In the circumstances of the applicant's sustained and repetitive fraudulent conduct, I am not persuaded that the learned magistrate erred in placing the significance that he did on the needs of general deterrence. Putting to one side the question of hardship to the applicant's mother, and paying due regard to all other relevant matters such as: the applicant's plea of guilty; her partial repayment of the amount overpaid; her depressed mental state prior to the commencement of the period of her offending; her prior good character and work record; and her concern for her mother, I am satisfied that the learned magistrate's conclusion that for reasons of general deterrence three months of the applicant's sentence should have immediate effect was within the sentencing range appropriate in this instance.
The Crimes Act, s16A(2)(p), required the learned magistrate to take into account "the probable effect that any sentence or order under consideration would have on any of the person's family or dependants". Courts of Criminal Appeal in three States have held that this provision is declaratory of the common law and is not intended to change it; Sinclair (1990) 51 A Crim R 418 at 430, R v Matthews (1996) 130 FLR 230 at 233 and Togias (2001) 127 A Crim R 23 at 25 – 26. At common law the general principle is that a sentencing court should have no regard to the hardship which a sentence of imprisonment will have upon the members of an offender's family as hardship is part of the price to pay for committing an offence; Boyle (1987) 34 A Crim R 202 at 204 – 205. As explained in R v Wirth (1976) 14 SASR 291 by Wells J at 296:
"Hardship to spouse, family, and friends, is the tragic, but inevitable, consequence of almost every conviction and penalty recorded in a Criminal Court.
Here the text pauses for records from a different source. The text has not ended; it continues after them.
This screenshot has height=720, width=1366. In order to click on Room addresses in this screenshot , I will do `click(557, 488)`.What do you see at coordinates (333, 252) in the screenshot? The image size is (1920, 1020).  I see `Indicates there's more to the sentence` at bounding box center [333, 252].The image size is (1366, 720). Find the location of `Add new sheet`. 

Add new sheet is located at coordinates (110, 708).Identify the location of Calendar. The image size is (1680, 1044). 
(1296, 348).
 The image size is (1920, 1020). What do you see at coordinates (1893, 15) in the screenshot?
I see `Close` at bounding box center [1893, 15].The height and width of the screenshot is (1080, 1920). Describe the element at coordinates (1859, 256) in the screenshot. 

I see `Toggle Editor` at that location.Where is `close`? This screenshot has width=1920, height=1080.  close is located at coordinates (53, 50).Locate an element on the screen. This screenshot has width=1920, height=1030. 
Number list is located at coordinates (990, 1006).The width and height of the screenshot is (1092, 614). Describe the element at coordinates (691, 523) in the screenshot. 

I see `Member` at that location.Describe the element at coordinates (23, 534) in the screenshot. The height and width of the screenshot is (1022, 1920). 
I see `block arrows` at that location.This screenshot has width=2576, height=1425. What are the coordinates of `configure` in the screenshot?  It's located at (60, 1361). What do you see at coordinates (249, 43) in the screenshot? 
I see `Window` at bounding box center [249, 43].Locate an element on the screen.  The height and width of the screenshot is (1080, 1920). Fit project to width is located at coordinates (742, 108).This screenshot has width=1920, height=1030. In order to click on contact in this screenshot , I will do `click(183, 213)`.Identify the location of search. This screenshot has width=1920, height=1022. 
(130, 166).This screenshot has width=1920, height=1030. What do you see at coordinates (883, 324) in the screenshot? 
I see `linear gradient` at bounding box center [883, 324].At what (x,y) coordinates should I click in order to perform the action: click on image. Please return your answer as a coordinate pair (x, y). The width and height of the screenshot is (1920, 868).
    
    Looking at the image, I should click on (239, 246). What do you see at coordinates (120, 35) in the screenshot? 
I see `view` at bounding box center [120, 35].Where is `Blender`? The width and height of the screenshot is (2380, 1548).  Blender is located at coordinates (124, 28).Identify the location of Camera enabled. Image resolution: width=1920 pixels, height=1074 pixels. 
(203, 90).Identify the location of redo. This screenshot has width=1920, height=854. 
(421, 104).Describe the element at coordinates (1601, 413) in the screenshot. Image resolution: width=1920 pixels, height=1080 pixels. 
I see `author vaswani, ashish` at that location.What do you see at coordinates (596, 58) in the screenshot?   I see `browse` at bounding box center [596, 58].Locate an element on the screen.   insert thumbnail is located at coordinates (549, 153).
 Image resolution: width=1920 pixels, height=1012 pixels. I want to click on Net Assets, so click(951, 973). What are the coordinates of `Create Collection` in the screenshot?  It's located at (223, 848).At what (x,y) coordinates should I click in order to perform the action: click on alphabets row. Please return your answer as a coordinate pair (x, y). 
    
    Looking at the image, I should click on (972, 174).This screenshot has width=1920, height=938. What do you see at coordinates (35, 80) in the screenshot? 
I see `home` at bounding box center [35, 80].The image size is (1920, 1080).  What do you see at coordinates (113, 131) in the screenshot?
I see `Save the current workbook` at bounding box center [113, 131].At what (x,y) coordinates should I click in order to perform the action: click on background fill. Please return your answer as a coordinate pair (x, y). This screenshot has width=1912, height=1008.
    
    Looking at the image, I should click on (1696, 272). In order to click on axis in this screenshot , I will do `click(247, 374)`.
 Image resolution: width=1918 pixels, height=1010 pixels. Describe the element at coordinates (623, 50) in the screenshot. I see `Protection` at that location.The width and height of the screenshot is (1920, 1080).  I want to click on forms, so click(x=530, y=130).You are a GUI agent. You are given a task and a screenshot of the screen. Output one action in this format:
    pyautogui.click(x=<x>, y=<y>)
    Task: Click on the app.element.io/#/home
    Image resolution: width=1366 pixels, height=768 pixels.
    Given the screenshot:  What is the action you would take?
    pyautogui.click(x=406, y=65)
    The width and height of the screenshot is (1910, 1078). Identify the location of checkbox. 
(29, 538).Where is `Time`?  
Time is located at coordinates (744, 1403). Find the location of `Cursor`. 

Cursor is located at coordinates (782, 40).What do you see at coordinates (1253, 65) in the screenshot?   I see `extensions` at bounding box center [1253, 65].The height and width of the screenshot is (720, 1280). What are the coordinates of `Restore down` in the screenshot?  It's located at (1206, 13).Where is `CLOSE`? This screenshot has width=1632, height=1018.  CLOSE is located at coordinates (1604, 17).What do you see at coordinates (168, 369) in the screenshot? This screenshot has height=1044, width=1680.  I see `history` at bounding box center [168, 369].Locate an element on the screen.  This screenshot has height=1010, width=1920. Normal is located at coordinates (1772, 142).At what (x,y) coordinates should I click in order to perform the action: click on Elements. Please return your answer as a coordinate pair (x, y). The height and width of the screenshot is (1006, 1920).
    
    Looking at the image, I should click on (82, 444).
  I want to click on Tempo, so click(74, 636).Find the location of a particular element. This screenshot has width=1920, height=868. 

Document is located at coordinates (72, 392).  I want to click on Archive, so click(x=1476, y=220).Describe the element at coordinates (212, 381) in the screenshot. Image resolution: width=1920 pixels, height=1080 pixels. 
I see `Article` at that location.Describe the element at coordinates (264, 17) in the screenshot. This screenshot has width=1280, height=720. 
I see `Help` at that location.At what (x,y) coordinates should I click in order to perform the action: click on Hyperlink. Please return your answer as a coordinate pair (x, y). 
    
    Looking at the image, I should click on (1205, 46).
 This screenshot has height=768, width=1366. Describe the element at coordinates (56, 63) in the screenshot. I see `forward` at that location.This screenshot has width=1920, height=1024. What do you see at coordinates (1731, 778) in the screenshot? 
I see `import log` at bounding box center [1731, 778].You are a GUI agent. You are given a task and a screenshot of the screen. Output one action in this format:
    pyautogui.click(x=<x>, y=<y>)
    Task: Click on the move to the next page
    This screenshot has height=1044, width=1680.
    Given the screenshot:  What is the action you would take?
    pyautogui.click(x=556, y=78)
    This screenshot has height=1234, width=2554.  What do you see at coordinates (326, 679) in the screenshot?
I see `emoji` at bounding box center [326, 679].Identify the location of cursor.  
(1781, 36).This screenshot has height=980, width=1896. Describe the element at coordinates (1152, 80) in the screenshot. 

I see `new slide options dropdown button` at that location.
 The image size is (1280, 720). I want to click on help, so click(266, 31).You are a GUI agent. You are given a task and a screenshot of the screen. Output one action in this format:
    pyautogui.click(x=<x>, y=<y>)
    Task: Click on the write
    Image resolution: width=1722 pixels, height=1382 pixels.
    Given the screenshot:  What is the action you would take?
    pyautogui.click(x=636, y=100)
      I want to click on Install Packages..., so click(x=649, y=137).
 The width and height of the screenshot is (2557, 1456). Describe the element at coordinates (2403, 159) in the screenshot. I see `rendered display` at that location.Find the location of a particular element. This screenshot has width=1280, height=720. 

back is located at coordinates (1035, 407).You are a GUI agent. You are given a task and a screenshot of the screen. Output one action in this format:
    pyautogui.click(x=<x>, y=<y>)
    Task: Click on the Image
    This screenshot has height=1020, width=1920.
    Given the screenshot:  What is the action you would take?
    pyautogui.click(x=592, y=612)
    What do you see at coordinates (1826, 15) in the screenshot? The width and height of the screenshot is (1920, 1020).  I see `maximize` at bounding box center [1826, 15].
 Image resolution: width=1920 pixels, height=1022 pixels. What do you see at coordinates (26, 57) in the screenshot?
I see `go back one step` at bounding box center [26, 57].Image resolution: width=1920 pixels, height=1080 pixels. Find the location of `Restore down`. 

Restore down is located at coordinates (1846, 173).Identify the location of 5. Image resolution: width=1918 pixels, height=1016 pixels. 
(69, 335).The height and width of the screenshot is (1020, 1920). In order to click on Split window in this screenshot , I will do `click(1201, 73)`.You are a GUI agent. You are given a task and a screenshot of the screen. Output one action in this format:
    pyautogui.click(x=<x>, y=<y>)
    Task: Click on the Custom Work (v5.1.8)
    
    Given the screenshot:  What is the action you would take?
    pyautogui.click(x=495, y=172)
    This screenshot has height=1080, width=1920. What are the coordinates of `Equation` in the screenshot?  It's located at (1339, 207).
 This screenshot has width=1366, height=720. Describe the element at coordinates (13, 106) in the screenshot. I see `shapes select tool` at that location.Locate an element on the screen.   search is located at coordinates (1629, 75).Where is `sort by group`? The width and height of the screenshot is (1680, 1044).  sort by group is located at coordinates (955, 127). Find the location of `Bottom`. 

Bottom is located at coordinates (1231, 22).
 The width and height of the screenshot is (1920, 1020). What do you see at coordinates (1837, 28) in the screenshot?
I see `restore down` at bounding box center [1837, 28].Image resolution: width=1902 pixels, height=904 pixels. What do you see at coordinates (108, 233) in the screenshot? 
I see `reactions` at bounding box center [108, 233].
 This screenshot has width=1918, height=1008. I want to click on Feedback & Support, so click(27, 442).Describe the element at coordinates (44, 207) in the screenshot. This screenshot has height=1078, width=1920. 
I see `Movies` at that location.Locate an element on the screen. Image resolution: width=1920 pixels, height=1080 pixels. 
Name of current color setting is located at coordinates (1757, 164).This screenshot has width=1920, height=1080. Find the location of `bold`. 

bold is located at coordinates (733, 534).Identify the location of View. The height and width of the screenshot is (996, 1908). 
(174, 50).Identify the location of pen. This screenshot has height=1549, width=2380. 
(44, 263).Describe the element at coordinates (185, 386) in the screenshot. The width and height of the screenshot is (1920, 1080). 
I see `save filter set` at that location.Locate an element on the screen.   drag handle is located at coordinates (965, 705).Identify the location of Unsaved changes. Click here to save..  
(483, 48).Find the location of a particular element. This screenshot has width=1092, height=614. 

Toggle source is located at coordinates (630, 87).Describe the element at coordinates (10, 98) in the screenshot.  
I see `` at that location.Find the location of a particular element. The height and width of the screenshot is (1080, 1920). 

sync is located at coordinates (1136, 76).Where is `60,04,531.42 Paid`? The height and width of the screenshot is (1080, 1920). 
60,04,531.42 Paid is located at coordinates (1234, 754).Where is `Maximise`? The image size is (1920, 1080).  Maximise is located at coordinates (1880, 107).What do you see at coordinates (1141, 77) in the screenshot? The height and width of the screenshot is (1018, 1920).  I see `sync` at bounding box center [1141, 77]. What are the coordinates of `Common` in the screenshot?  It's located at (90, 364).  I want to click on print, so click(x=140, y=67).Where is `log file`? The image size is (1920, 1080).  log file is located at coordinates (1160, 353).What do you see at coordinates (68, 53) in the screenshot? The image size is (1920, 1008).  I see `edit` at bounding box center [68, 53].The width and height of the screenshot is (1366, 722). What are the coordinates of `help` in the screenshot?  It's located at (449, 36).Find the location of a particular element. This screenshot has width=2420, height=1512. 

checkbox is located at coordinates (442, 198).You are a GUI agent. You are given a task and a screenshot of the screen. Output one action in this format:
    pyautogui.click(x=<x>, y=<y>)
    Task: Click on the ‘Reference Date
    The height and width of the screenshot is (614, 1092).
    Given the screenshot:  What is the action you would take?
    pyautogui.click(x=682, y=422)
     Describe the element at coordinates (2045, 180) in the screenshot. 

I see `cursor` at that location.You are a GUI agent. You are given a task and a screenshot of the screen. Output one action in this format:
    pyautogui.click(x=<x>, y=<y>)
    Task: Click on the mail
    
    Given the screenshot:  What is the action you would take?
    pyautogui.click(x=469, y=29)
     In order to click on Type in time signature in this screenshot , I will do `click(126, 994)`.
Again and again, sentencing judges point out that convicted persons should have thought about the likely consequences of what they were doing before they did it … ."
This general approach to hardship is not an absolute rule and it will be departed from in exceptional cases, Boyle (supra) at 205. In Wirth (supra) at 246, Wells J said:
"… hardship likely to be caused by a sentence of imprisonment under consideration ought to be taken into account where the circumstances are highly exceptional, where it would be, in effect, inhuman to refuse to do so."
Even if established, exceptional hardship is not a passport to freedom. It is one of the factors that must be taken into account in all the circumstances of the case. In some cases it is entitled to great weight, in others to hardly any weight, Director of Public Prosecutions (Cth) v Gaw [2006] VSCA 51 [21].
In the circumstances of this case, I am not persuaded that because of the hardship which the applicant's incarceration would cause to her mother, the learned magistrate erred by making a portion of the sentence immediately effective. Whilst the evidence established that the applicant's mother would suffer from the loss of the applicant's daily care and attention, that suffering could, at least partly, be alleviated by the applicant's mother taking up the option of living with her son and his wife in Canberra during the applicant's absence. That the applicant's mother would not countenance this option and preferred to remain in her own home indicated that she considered she could cope on her own and that such hardship as she anticipated from the absence of her daughter was manageable not exceptional. It remained open to the applicant's mother to take up the option of moving to her son's residence if her expectations about her ability to cope in the absence of her daughter proved wrong.
Hardship to the applicant's mother is, of course, not a matter to be viewed in isolation. Having reviewed all relevant matters, including hardship to the applicant's mother, I am not persuaded that the sentence imposed by the learned magistrate fell outside the range of sentencing options open to him.
Subject to the need to bring the terms in which the applicant was sentenced into line with the requirements of the Crimes Act, the appeal has not been sustained. I will hear the parties as to the consequential orders I should make.